The task.
For every line in the records below that holds "Disclaimer", make a copy.

Data provided.
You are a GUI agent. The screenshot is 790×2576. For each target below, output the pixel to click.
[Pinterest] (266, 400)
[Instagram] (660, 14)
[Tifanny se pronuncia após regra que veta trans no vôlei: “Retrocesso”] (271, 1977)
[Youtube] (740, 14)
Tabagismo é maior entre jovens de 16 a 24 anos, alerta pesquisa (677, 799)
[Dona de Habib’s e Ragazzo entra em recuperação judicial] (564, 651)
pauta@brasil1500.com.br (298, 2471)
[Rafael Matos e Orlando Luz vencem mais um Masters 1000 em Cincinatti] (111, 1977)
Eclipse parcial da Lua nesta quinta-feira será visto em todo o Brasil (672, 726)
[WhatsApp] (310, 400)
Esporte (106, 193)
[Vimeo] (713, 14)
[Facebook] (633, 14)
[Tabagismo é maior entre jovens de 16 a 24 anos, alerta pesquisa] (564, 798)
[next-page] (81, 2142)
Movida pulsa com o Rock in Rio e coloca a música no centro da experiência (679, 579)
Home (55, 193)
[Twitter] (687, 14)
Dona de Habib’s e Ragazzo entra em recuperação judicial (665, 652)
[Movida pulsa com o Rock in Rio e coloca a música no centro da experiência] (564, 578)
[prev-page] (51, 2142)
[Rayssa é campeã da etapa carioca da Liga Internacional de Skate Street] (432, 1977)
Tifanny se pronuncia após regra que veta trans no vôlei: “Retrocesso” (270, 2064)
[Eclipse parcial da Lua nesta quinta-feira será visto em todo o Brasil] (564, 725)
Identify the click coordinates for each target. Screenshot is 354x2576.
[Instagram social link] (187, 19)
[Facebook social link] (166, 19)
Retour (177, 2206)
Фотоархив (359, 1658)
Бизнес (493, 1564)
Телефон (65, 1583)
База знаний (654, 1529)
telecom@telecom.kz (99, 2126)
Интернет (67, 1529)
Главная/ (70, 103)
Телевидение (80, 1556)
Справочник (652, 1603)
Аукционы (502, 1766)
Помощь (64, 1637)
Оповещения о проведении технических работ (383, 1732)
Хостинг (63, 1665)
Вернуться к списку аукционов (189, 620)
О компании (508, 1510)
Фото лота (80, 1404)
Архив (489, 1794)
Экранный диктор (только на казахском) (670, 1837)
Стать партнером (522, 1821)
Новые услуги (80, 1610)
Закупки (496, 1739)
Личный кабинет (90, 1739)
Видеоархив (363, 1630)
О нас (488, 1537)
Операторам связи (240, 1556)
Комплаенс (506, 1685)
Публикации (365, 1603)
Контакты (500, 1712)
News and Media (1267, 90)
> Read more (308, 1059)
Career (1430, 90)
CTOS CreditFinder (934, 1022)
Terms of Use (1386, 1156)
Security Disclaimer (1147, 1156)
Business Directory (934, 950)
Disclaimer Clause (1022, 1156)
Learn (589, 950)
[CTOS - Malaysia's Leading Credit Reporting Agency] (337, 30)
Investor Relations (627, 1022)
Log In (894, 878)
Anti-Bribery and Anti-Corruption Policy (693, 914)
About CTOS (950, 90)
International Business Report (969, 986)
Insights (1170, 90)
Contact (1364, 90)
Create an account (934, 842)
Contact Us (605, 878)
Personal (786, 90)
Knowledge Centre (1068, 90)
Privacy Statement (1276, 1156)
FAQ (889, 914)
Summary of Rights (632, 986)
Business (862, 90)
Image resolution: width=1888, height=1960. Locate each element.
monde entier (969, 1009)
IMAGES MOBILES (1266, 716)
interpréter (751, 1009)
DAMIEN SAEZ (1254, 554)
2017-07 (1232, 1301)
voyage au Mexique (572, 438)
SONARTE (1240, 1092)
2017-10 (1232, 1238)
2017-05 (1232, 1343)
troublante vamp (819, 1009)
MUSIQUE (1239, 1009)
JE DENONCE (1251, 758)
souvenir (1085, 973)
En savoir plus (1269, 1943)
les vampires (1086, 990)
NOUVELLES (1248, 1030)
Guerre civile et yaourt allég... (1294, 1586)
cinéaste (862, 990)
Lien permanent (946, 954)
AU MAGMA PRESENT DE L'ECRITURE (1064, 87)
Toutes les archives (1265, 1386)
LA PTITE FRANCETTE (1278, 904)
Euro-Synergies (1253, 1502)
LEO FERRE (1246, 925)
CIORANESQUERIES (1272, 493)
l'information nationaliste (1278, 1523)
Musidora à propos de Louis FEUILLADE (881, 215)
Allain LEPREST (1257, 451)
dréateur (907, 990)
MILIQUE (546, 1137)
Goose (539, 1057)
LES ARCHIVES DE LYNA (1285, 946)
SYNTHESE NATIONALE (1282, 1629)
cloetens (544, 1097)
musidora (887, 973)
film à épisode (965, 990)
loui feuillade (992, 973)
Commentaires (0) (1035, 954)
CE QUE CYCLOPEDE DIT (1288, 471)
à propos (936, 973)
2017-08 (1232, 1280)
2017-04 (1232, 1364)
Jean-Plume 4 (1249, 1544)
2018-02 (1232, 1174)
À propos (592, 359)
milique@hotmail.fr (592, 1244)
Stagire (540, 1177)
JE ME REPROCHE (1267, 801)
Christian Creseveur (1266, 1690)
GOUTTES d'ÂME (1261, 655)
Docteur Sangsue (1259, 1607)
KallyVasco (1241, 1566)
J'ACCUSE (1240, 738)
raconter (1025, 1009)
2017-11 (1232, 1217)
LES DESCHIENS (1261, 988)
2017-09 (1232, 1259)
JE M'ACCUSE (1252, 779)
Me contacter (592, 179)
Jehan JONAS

Response to this exercise.
Security Disclaimer (1147, 1156)
Disclaimer Clause (1022, 1156)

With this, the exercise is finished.